As I said previously, I have some problems in the theory of valuations and places.

Let L/K be a finite (say) Galois extension, F a place of L, and v a valuation of L. I denote by l and k the residue field of F and of the restriction of F to K resp. It is known that the map from the decomposition group D of F to the group of automorphisms of the residual field extension l/k is onto.
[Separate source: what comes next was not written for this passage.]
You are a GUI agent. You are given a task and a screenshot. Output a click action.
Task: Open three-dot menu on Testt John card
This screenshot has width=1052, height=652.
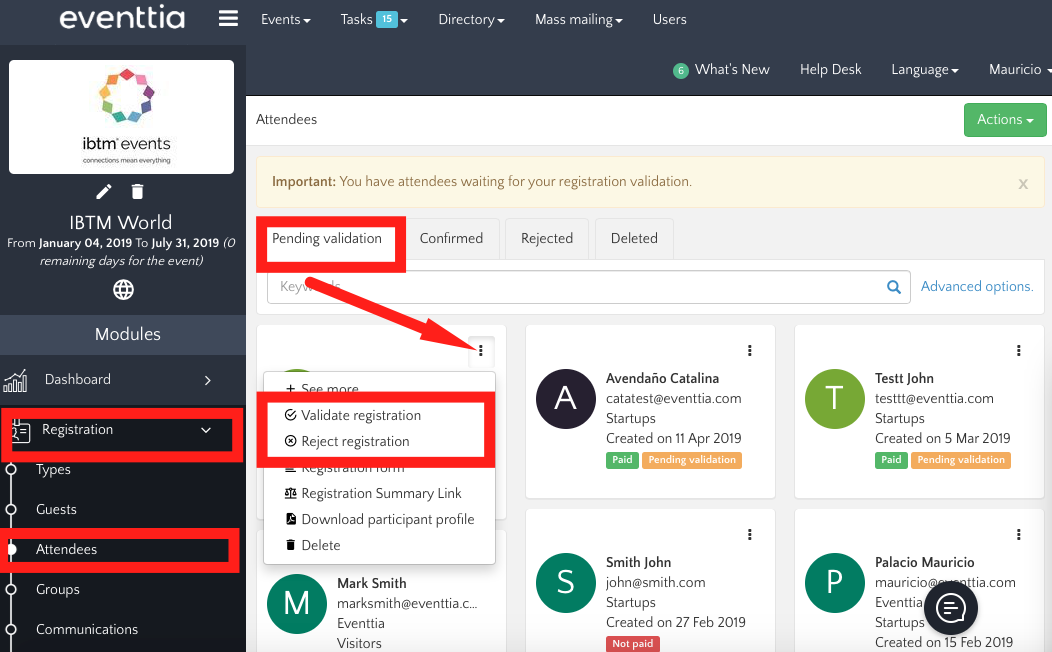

This means that for every k-automorphism t of l/k, there exists an automorphism s of Gal(L/K) such that tF = Fs.
Also the inertia group of F is exactly the set of automorphisms s of Gal(L/K) such that Fs = F. But what is known about the set of automorphisms s of Gal(L/K) such that vs = v ? and is there a theorem according to which the map from the decomposition group D of v to the group of automorphisms t of the Abelian ordered group of values of v that fixes the group of values of the restriction of v to K, is onto ? (it is clear that an automorphism s of D induces such an automorphism via the formula tv(x) = v(sx), but is this homomorphism surjective) ? I have found not hint in Fried and jarden, nor in Bourbaki.


D consists of the automorphisms which preserve the valuation v of L, by definition of decomposition group. In the case of a discrete valuation, D has a filtration by "ramification groups" given by valuation of (sx/x - 1) for s in D (where x is a uniformizer for v). See Serre, "Local Fields".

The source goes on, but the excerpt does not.